Apropos Zeitfahren. Das ging dieses Jahr von Freiburg ins elsässische Mülhausen, und die Reporter fingen am Vortag wieder an, am wortkargen Jan Ullrich herumzukauen, ob er denn eine Chance sähe, im Kampf gegen die Uhr Zeit auf Armstrong gutzumachen. Ullrich antwortete genervt und nicht unwitzig: »Wollen wir doch nicht schon wieder im Vorfeld Bilanz ziehen.« Kaum zu vermuten, dass er im pluralis maiestatis sprach. Aber es nutzte ihm nichts. Ullrich ist der bad boy sämtlicher Fernsehreporter, die stets den Eindruck vermittelten, ein zweiter Platz beim größten Radrennen der Welt sei der sportliche Supergau. Der schweigsame, immer etwas dröge Mecklenburger, der fürs Fahren und nicht fürs Quatschen bezahlt wird, erfreute sich der fürsorglichen Belagerung bundesrepublikanischer Volkspädagogik. Als er auf der zweiten Alpenetappe viel Zeit gegenüber Armstrong verlor und der Dritte im Klassement, der Spanier Beloki, bis auf zwei Sekunden an ihn heran war, ging ein triumphierendes wie kollektives Aufheulen durch die Kanäle: Wir haben's gewusst, wir haben's gewusst. Der kann es nicht, der frisst zuviel und trainiert zuwenig im Winter. Der Zoni als Versager an sich. Am nächsten Tag holte Jan Ullrich couragiert auf und nahm Armstrong wieder zwei Minuten ab. Machte nichts.
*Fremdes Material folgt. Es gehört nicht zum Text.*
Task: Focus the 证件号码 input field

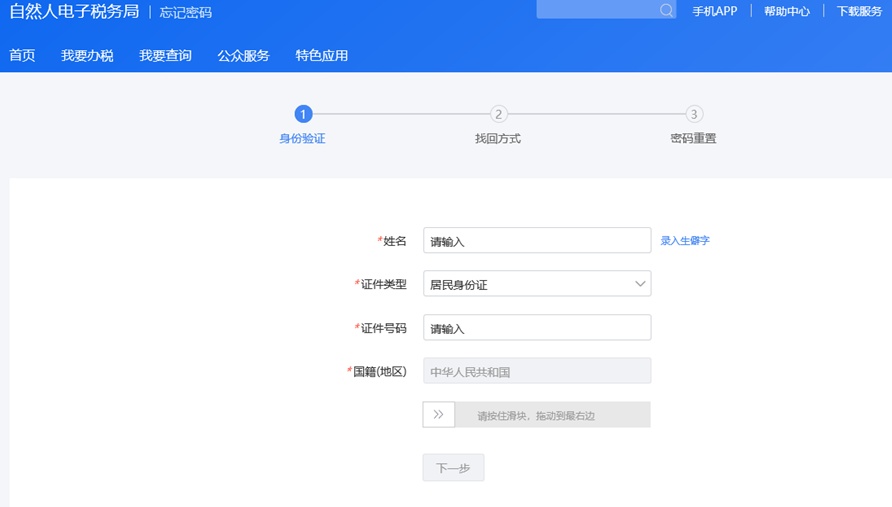Action: point(537,328)
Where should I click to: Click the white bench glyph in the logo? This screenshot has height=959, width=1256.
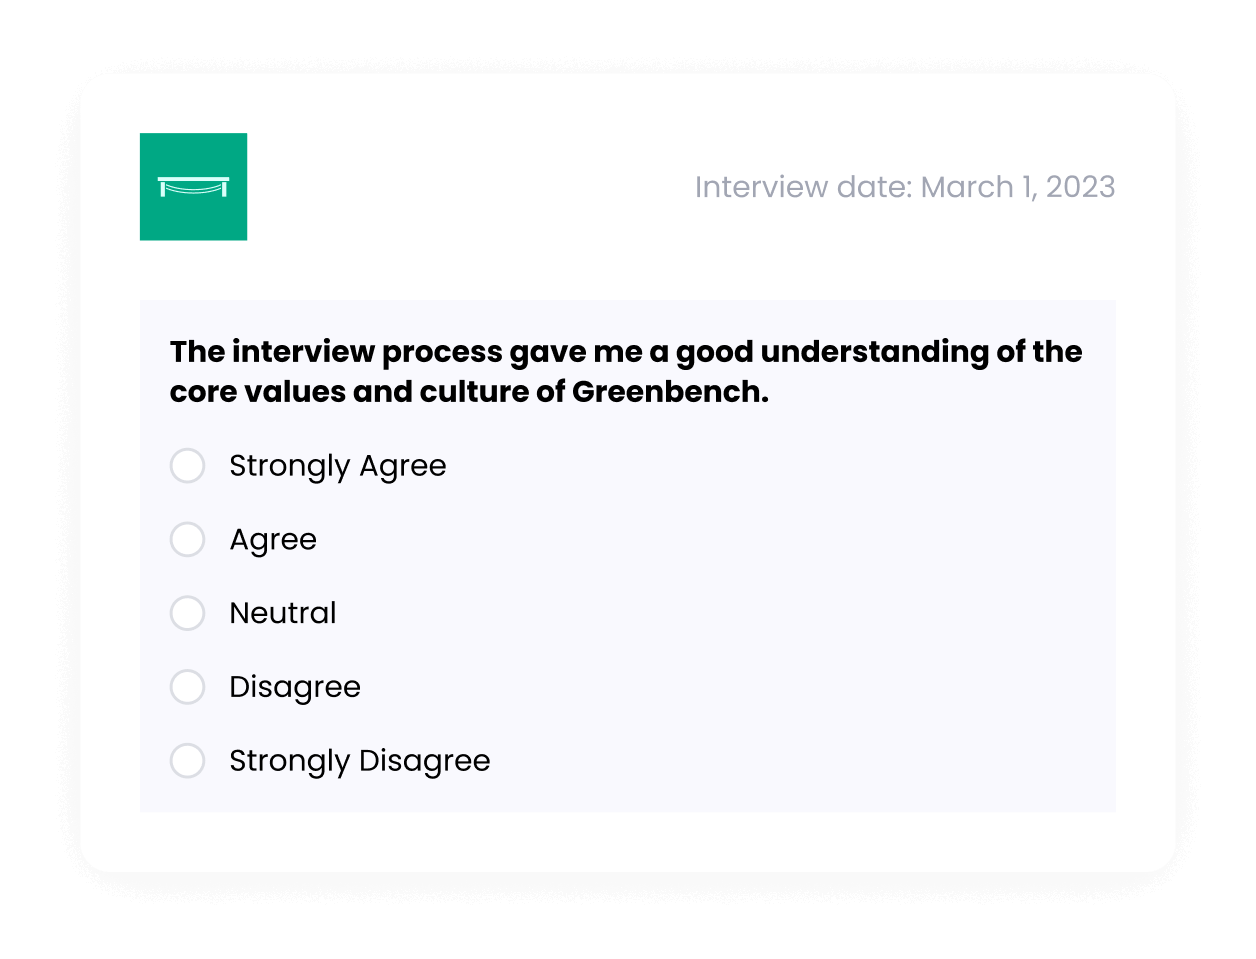pyautogui.click(x=193, y=187)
Er musste sich auf einer Presskonferenz öffentlich beknirschen und versprechen, im nächsten Jahr nicht so viele Pfunde anzuhäufen, bevor ihm zögernd Absolution erteilt wurde.

Aber in Paris war dann alles gut, das Fernsehen zeigte das Fahrerfeld, als es gemütlich und winkend wie bei einer Stadtrundfahrt dahinrollte, während uns bei einer sogenannten Kulturtour mitgeteilt wurde, dass gerade der Eiffelturm im Bild erscheine und dass das Hôtel de Ville kein Übernachtungskasten, sondern ein Rathaus sei, das 1871 ausbrannte, um anschließend wieder aufgebaut zu werden. Der Redakteur verabschiedete sich seltsamerweise nicht mit einem Sport frei, sondern mit der Parole »Freiheit, Gleichheit, Brüderlichkeit«. Die ausgebrannten Fahrer dagegen stiegen nach über 3.000 Kilometern vom Rad, um sich für nächste Großereignisse wie die Olympiade in Sydney aufzubauen. Worauf sich alle Fernsehreporter mit uns freuen, falls sie hinfahren dürfen.